Ryan O’Shea explains how BioNTech is using an mRNA approach to treat colon cancer and melanoma on this episode of Lifespan News.
The COVID-19 pandemic brought mRNA vaccines into the spotlight and has likely sped up the widespread adoption and use of this technology, but now BioNTech is using this tech to treat cancer as well.
BioNTech, a German biotechnology company, partnered with Pfizer to to release a COVID-19 vaccine using messenger ribonucleic acid, or mRNA. In late 2020, it became the first mRNA vaccine ever authorized, and on August 23, 2021, it became the first COVID-19 vaccine to receive full FDA approval. According to the New York Times, this BioNTech vaccine is being used in 125 countries around the world. As of September 2021, over 200 million doses of this mRNA vaccine have been administered in the United States.
Vaccines and treatments using mRNA look like they are here to stay, and while they are probably best known because of COVID-19, their development began years before this. Now their application for other diseases is being explored.

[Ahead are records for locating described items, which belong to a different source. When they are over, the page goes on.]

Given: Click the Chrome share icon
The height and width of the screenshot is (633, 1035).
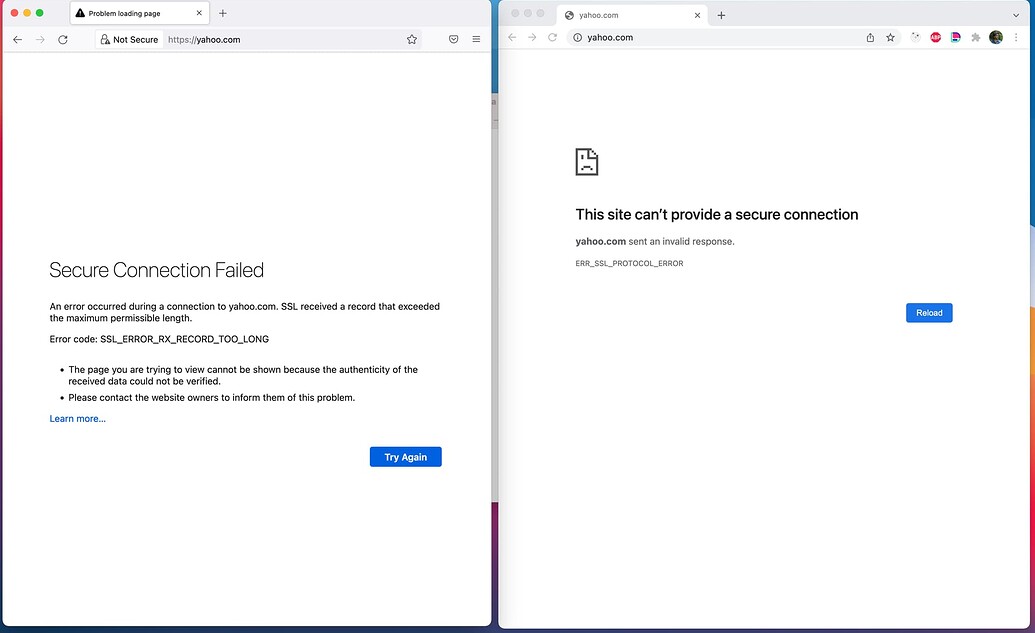Looking at the screenshot, I should click(870, 37).
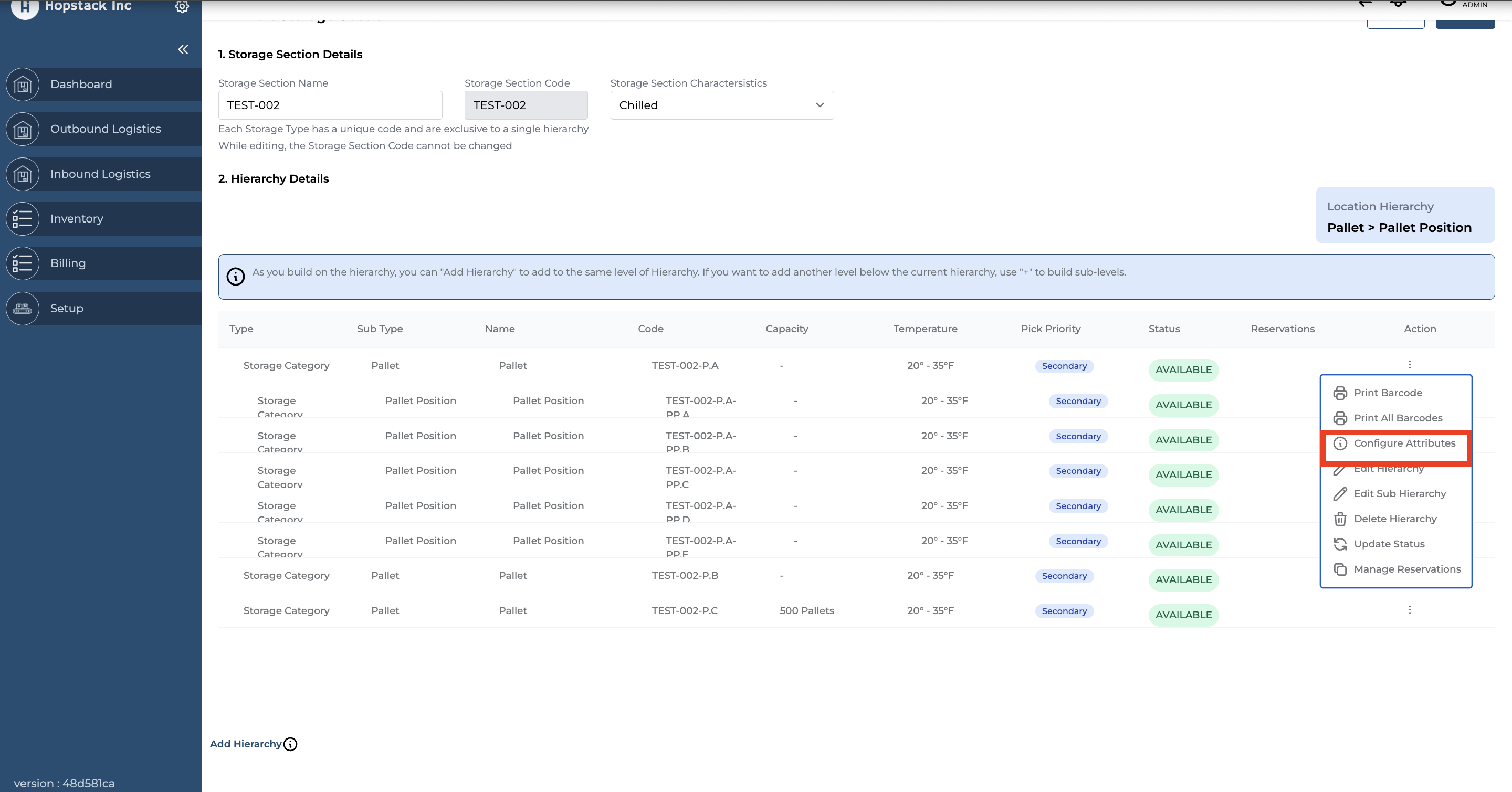Viewport: 1512px width, 792px height.
Task: Click Print All Barcodes option
Action: (1398, 418)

BioNTech has published data in the journal Science Translational Medicine for one of its mRNA cancer therapies for the treatment of colon cancer and melanoma. The researchers created an mRNA cocktail that, once delivered to the target cells, prompts them to produce four anticancer molecules. In mouse models of colon cancer and melanoma, the treatment was able to suppress tumors. The mRNAs included in the cocktail code for four cytokines chosen due to how they support the immune system to combat cancer.

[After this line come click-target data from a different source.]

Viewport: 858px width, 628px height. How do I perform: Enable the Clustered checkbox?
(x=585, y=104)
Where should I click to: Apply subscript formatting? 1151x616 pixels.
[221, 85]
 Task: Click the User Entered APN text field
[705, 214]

Previous studies have shown that delivering cytokines to tumors through gene therapy can work but carries the risk of side effects. Using mRNA gets around this problem, as it allows for the transient production of cytokines at the target cells.
In the study, the researchers administered the mRNA cocktail into colon and melanoma tumors in 20 mice. They reported that treatment was able to halt tumor growth, leading to total regression in 17 of the mice. Even better, combining the mRNA mix with a checkpoint inhibitor increased the anti-tumor effects as well as regression speed.
Based on this data, BioNTech and co-authors Sanofi have joined forces to further develop the approach. A phase 1 basket trial in humans is to begin enrolling patients with solid tumors. A basket trial tests how well a new drug works in patients who have different types of cancer but that share the same mutation or biomarker. The trial will test the mRNA both solo and in combination with a PD-1 inhibitor launched by Sanofi and Regeneron last year.
The move from using mRNA in vaccines against COVID-19 to treatments for cancer is a major step, and there could be many other future uses for mRNA in the treatment of other diseases.